First night away after the work was completed we again noticed dampness in the same place. Confused I cleaned the moisture off and stuffed tissue paper into the void. I'm now fairly convinced that the moisture is condensation, forming on the edge of the roof panel over the bed. It has also stained the edge of the bed curtain, which I've now removed for cleaning.
While we are trying to limit condensation in the van - is condensation around the roof edge over the bed common in Hymers? or is there something missing on my van?
I should add that the outside strip did need resealing so wasn't a waste of money.


----------



## bognormike (May 10, 2005)

could there have been some residual moisture / water around after mopping out & re-sealing? It might be worth getting a de-hulidifier and running it for a while to suck out the moisture. And then check with a moisture meter that all is OK.


----------



## inkey-2008 (May 24, 2008)

You hit the nail right on the head, It's you warm breath condensing on the cold panel. Most vans suffer from it.

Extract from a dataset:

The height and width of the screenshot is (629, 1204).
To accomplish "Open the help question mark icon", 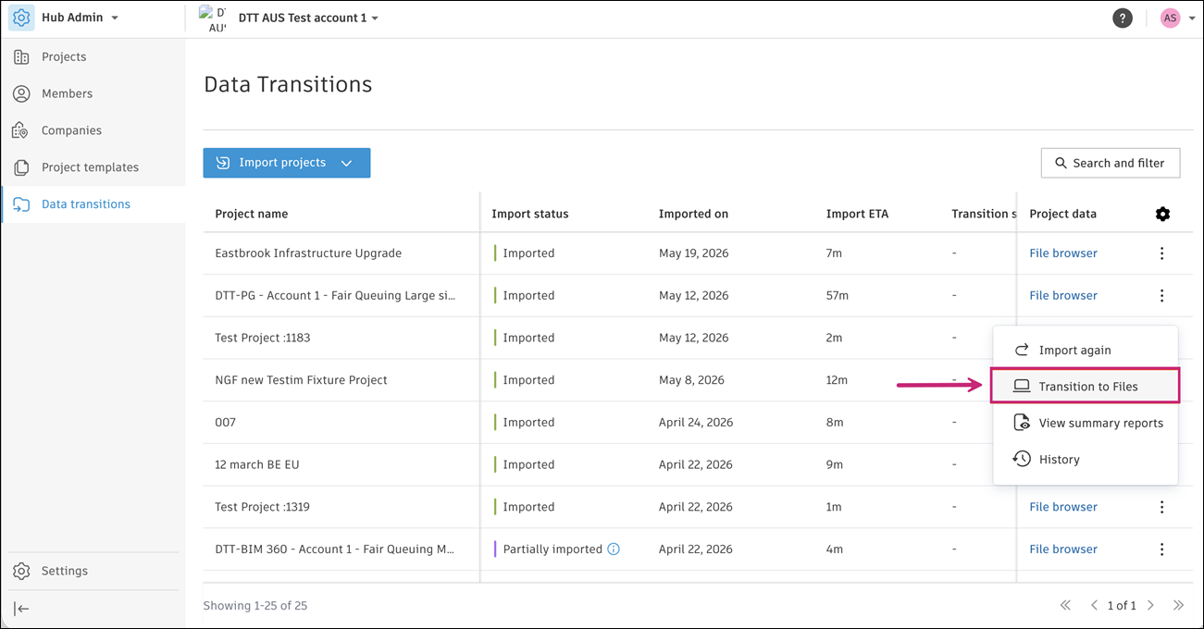I will tap(1122, 18).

The colder it is outside the worse it is. You could open windows and sleep in the cold or mop it up in the morning.

Andy


----------



## cheshiregordon (Sep 24, 2011)

I've had the gap between the roof edge and the front stuffed with tissue since Sunday when we put it back in storage. Checked the tissue today and is completely dry - which makes me think that the second damp was condensation. Although I'll follow your advice and keep checking it with the moisture meter.
It was two or three weeks between the resealing and our trip away last week.
Just wondered if there shouldn't be some kind of sealing strip around the exposed roof edge which would prevent the condensation.


----------



## Pudsey_Bear (Sep 25, 2008)

Bearing in mind condensation is usually caused by lack of insulation, Id be investigating the lack of or possible breakdown of the insulation in that section.

It's a shame that endoscopes aren't more common, a small hole could reveal all.

If I'm proved to be right , B&Q et all have the cure, a long length of windscreen washer tubing, some wire to make it rigid until it's in as far as possible, and withdraw as you squirt and luckily it will no longer be a problem.

We had a similar problem on our first van, the above cured it.


----------